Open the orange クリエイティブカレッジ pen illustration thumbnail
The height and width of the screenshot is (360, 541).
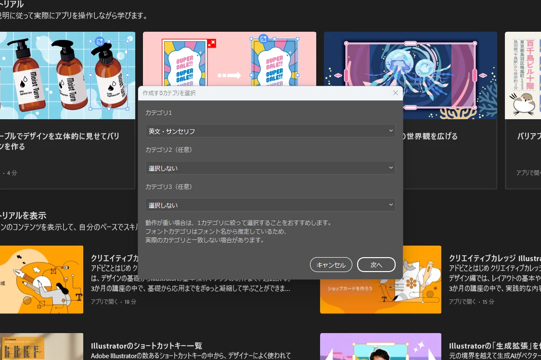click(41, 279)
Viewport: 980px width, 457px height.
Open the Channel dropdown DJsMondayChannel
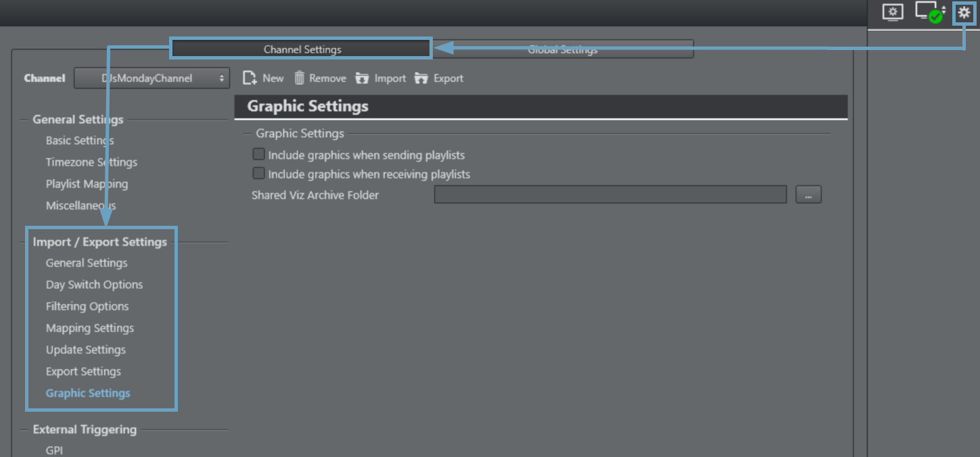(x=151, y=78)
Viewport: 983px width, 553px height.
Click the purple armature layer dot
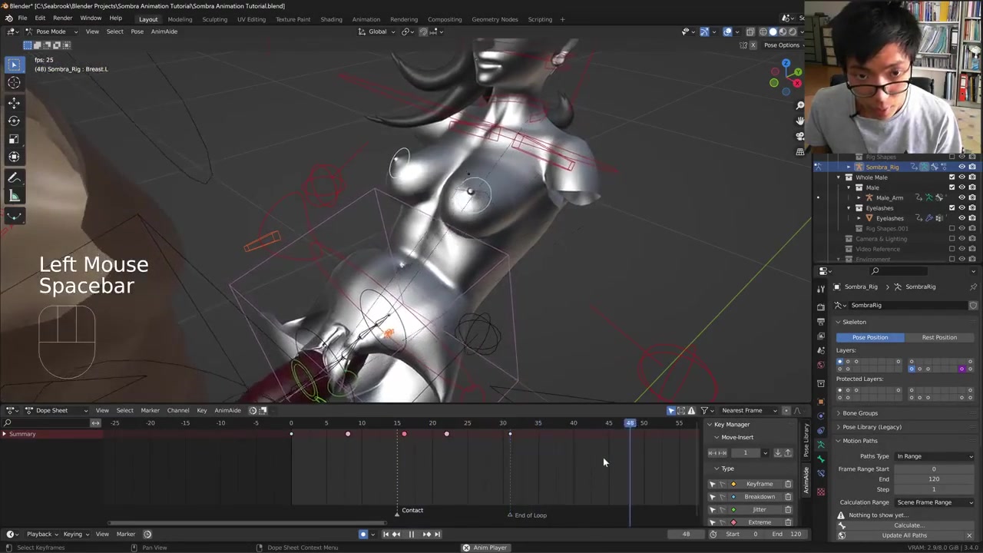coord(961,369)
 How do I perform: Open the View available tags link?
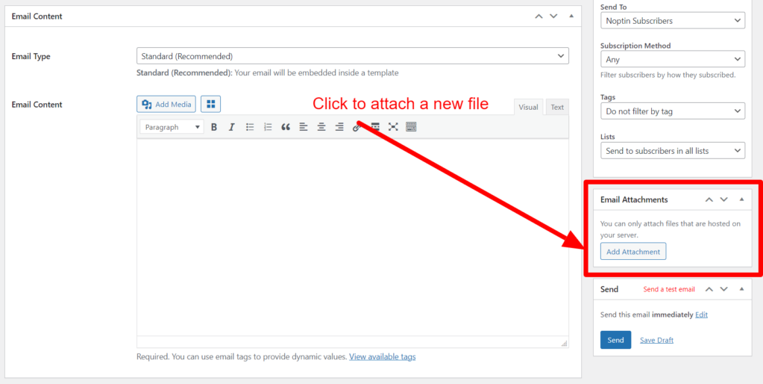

--

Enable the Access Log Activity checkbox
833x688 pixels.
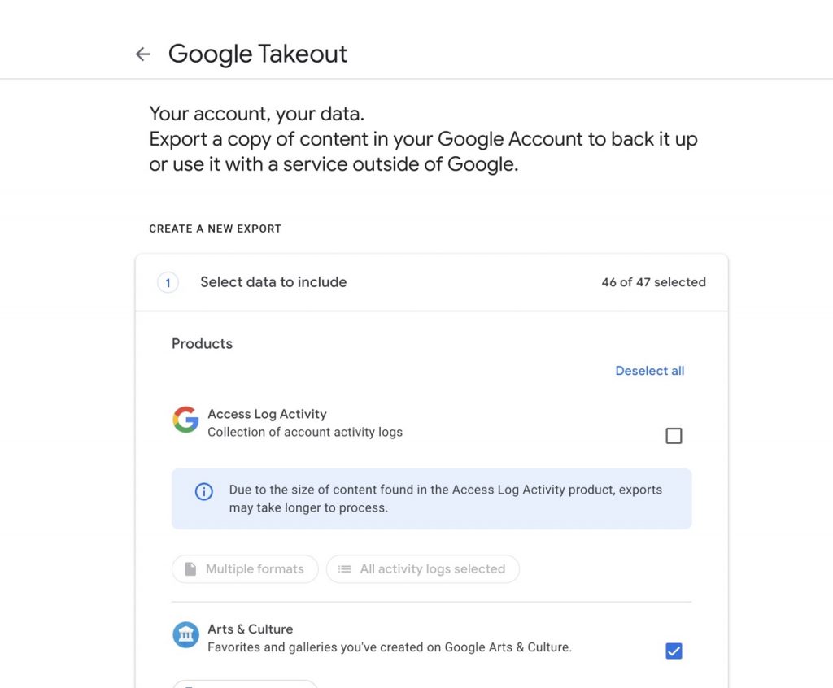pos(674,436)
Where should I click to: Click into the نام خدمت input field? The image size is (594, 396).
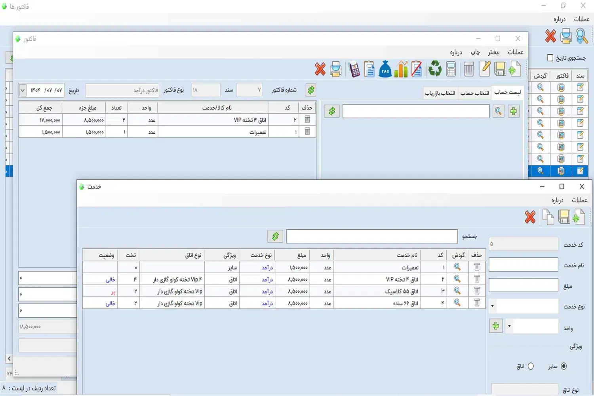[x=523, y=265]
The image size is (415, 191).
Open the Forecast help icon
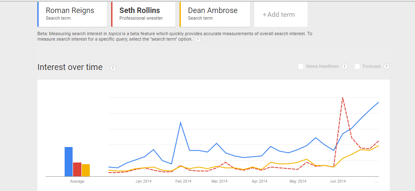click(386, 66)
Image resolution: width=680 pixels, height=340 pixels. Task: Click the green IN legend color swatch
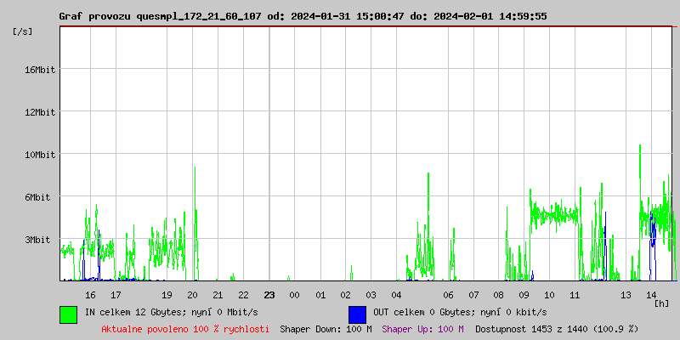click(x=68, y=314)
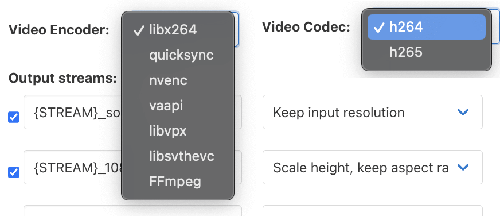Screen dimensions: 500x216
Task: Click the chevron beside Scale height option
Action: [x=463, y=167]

### YOUR GOAL
Using the data above, retype exactly and only the lines from the one containing "Click the purple armature layer dot" up to and including the one containing "How do I perform: Open", with no pictures carried over.

### WRITTEN ANSWER
Click the purple armature layer dot
coord(961,369)
 How do I perform: Open the View available tags link?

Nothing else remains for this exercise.